(Lines from a screen grounding dataset)
►
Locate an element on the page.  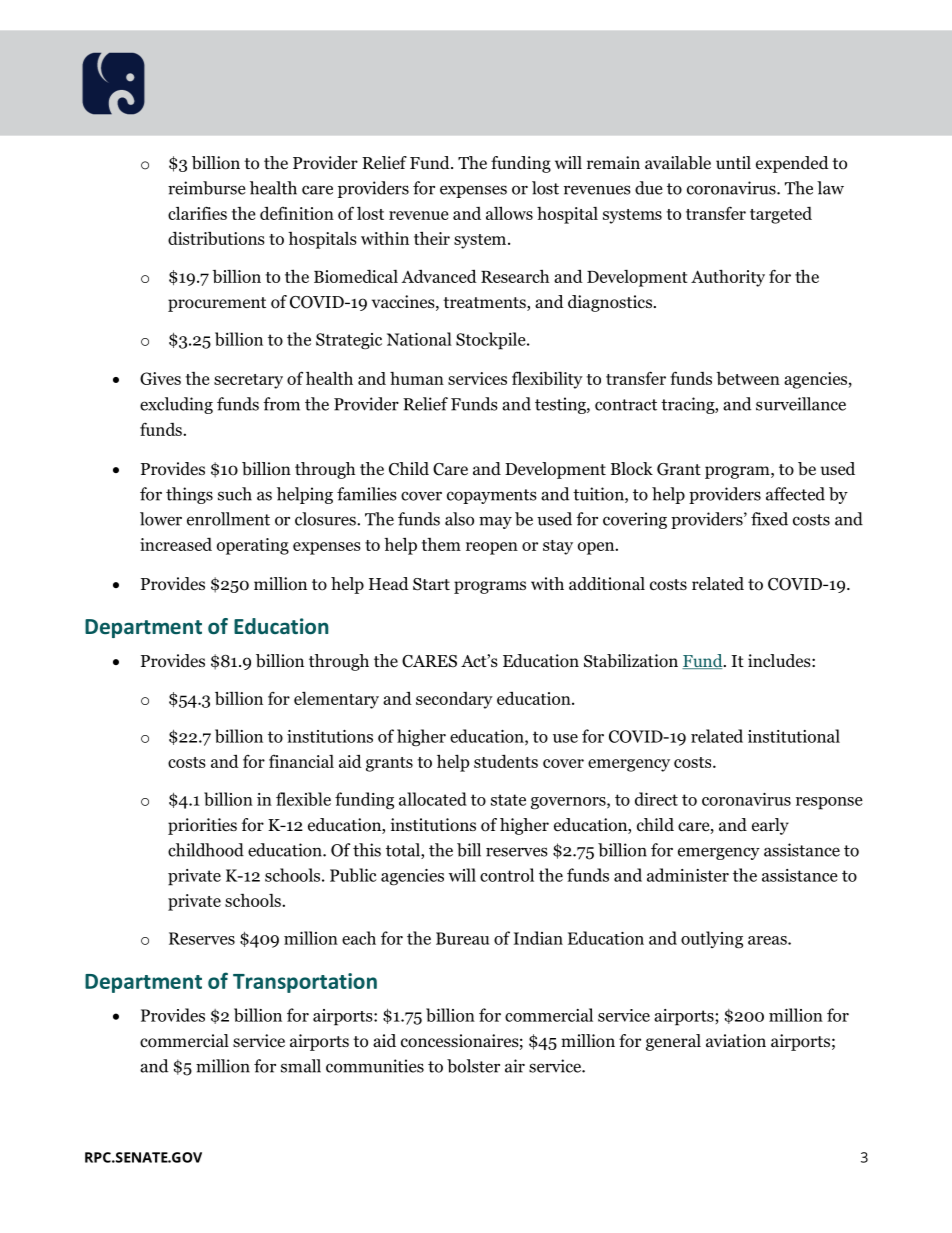
until is located at coordinates (733, 162).
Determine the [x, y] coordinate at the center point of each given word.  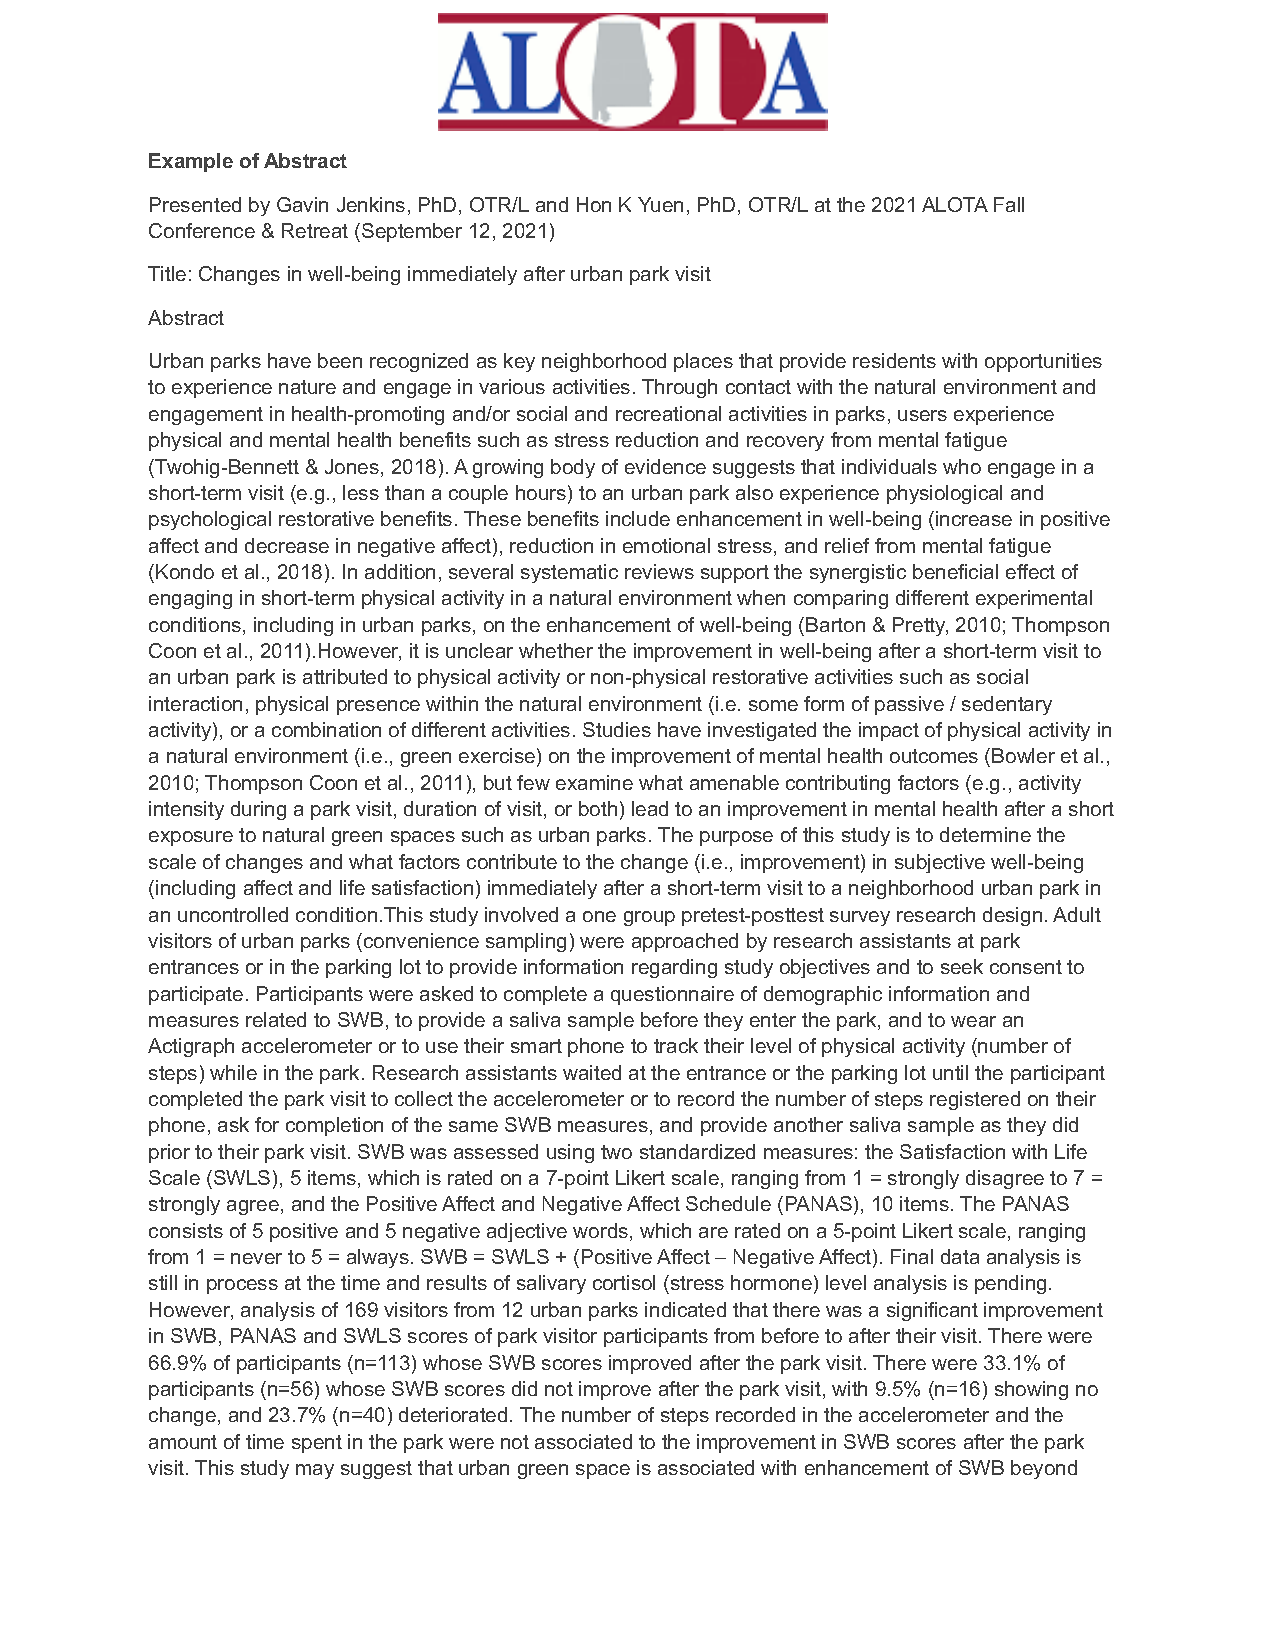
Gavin [302, 204]
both [598, 808]
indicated [685, 1309]
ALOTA [955, 204]
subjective [940, 863]
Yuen [660, 204]
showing [1031, 1390]
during [258, 810]
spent [317, 1444]
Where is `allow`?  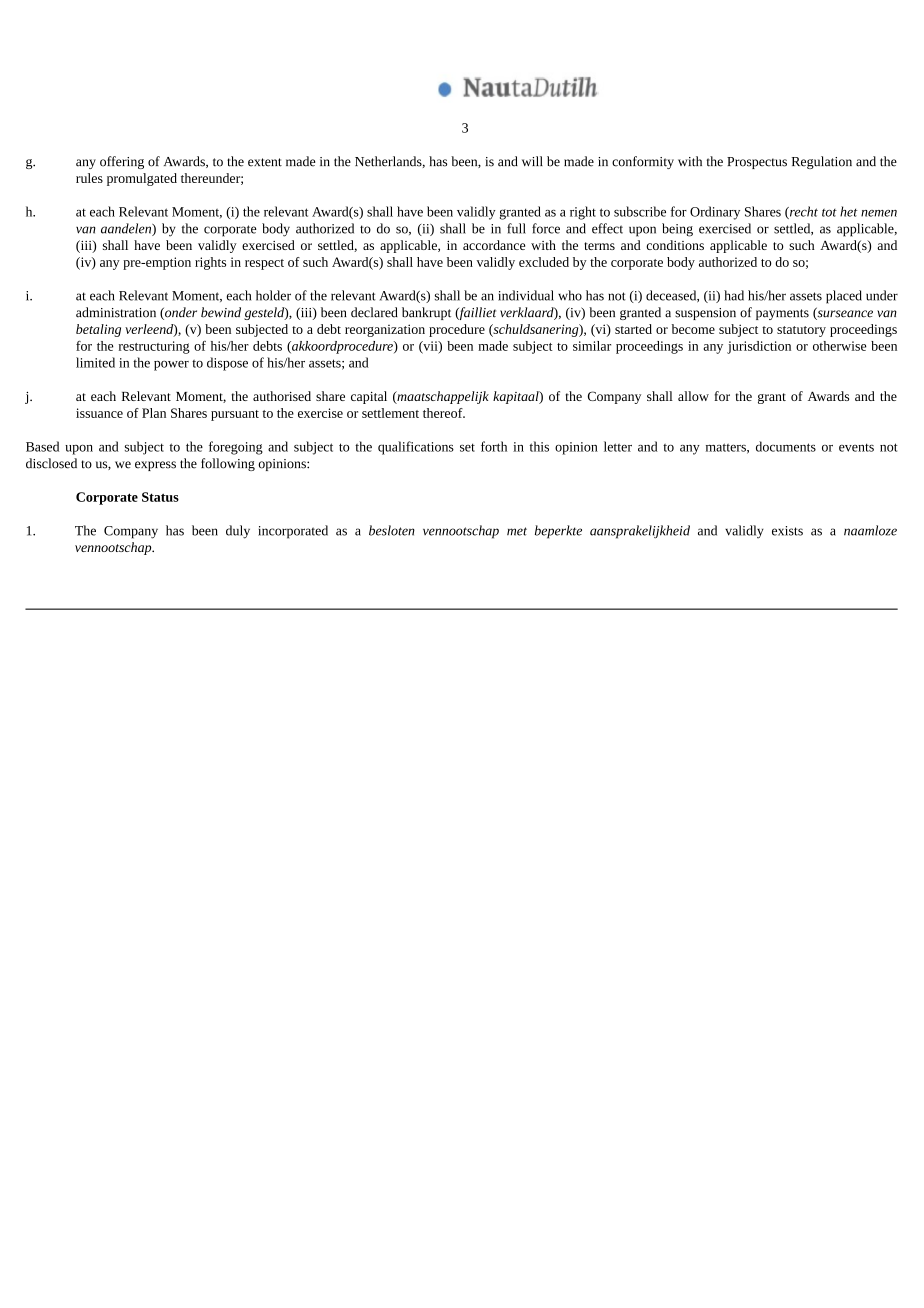
allow is located at coordinates (693, 396).
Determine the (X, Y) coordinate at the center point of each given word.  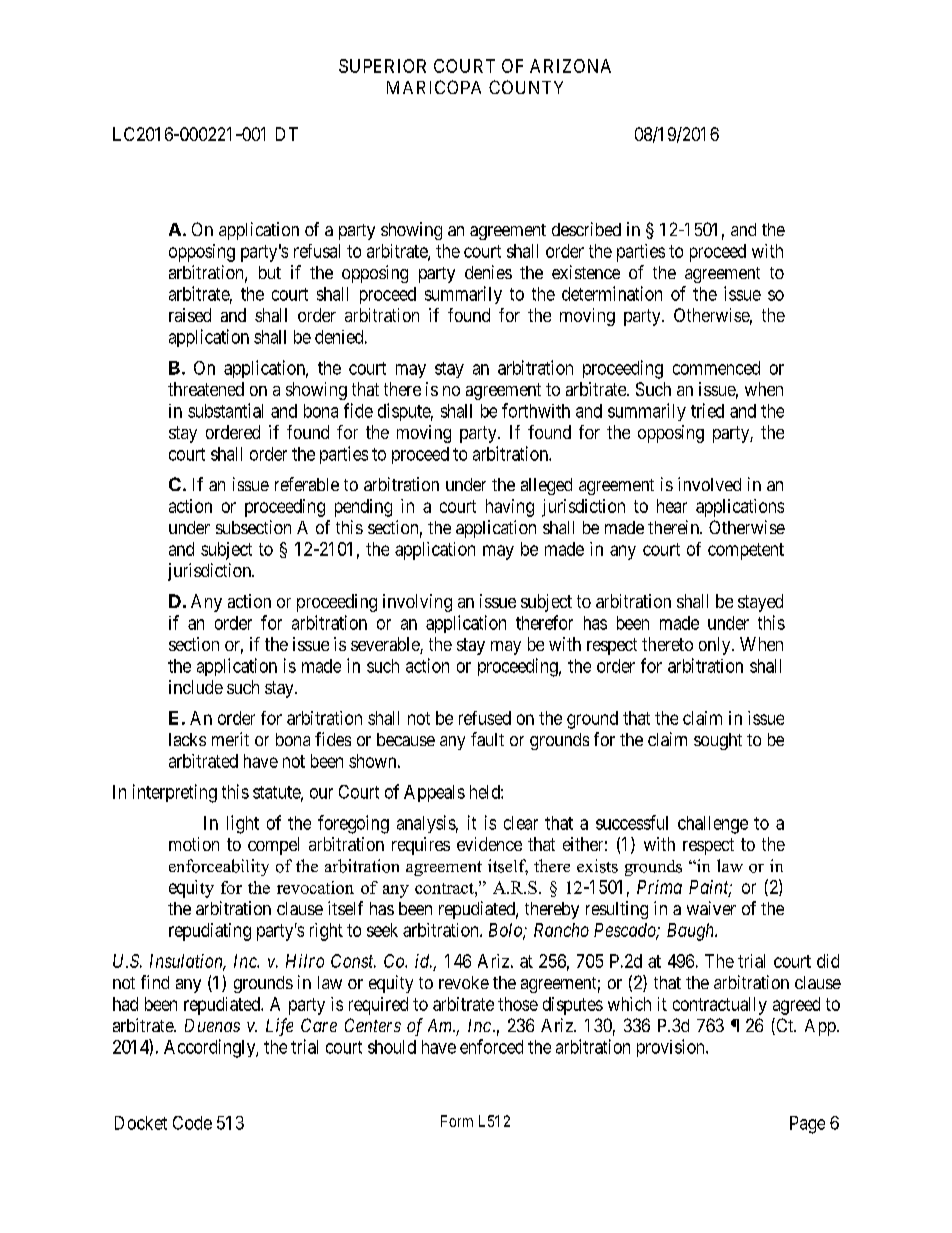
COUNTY (526, 87)
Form (457, 1121)
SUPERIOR (382, 66)
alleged (546, 486)
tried (707, 410)
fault (487, 739)
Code (192, 1123)
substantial (225, 410)
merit (230, 739)
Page (807, 1125)
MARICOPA (434, 87)
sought (718, 741)
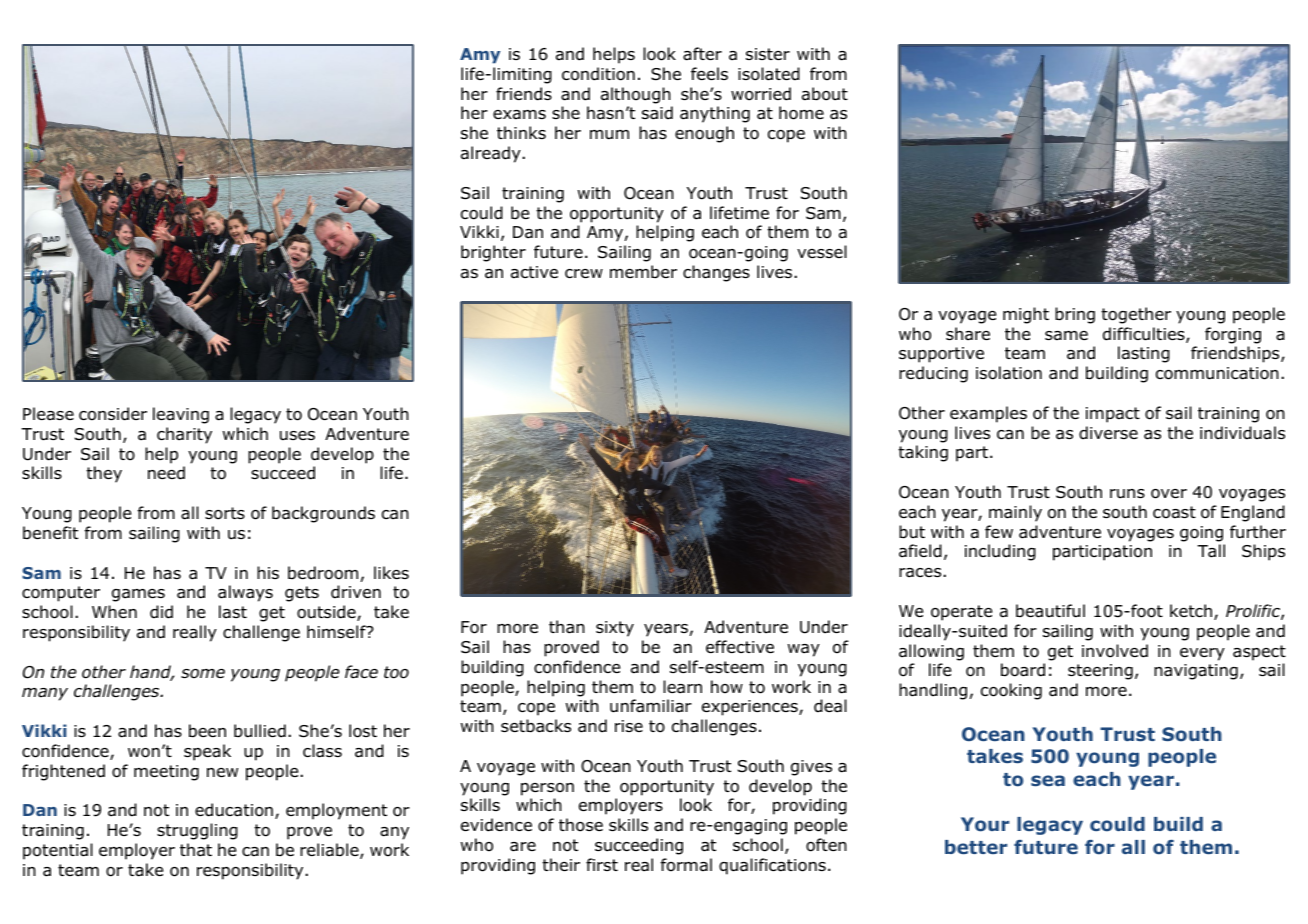  What do you see at coordinates (196, 850) in the screenshot?
I see `that` at bounding box center [196, 850].
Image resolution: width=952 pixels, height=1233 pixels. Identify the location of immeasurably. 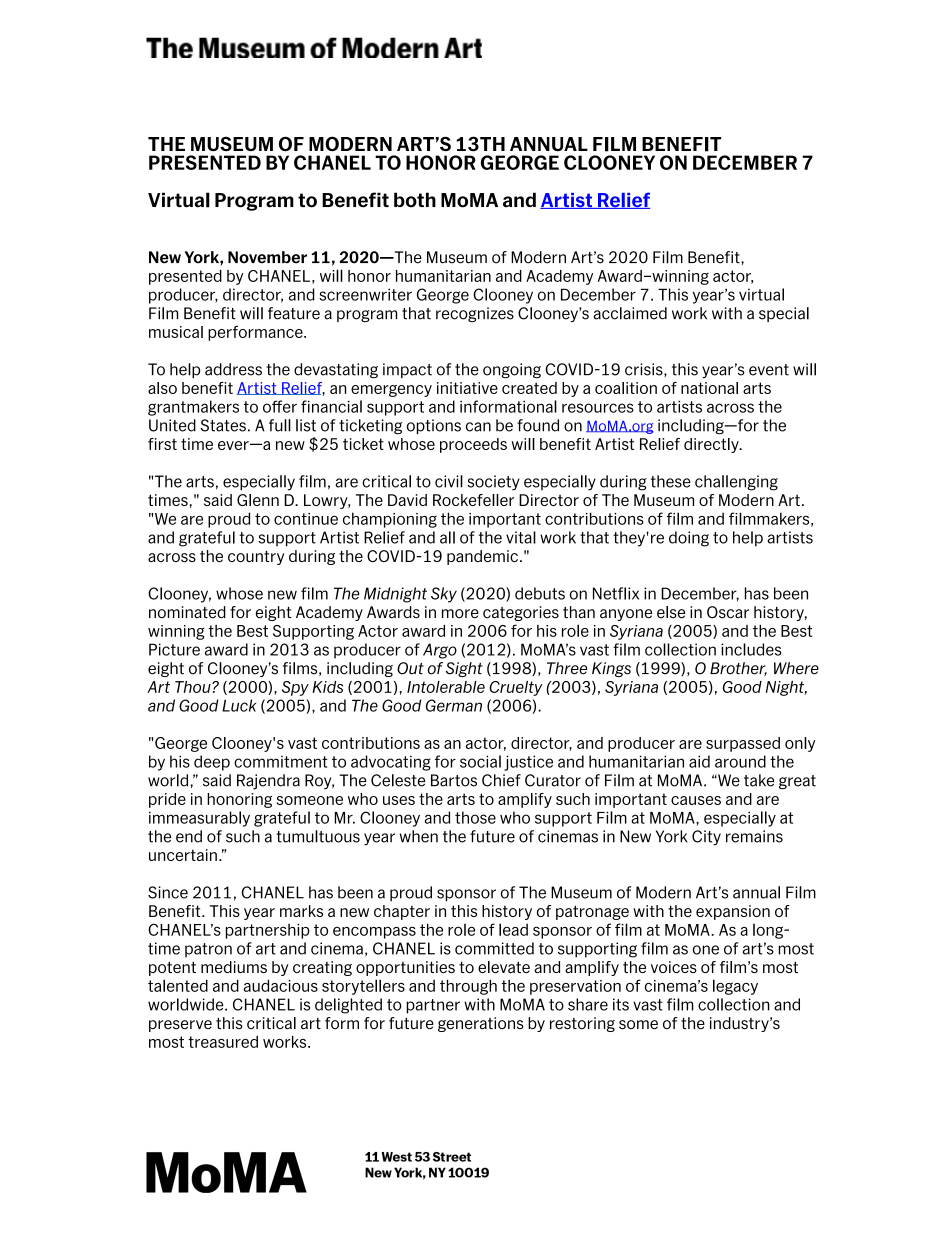
(199, 819).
◄
- [PROBLEM TO WORK ON]: Copy out every line above word for word, omitting the pictures.

- [FULL ANSWER]:
Locate an element on the page.  
until is located at coordinates (733, 162).
Determine the [x, y] coordinate at the center point of each given word.  
Gavin [302, 204]
both [598, 808]
indicated [685, 1309]
ALOTA [955, 204]
subjective [940, 863]
Yuen [660, 204]
showing [1031, 1390]
during [258, 810]
spent [317, 1444]
Where is `allow`?  
allow is located at coordinates (693, 396).
Determine the (X, Y) coordinate at the center point of each given word.  
COUNTY (526, 87)
Form (457, 1121)
SUPERIOR (382, 66)
alleged (546, 486)
tried (707, 410)
fault (487, 739)
Code (192, 1123)
substantial (225, 410)
merit (230, 739)
Page (807, 1125)
MARICOPA (434, 87)
sought (718, 741)
  What do you see at coordinates (196, 850) in the screenshot?
I see `that` at bounding box center [196, 850].
Image resolution: width=952 pixels, height=1233 pixels. Identify the location of immeasurably. 
(199, 819).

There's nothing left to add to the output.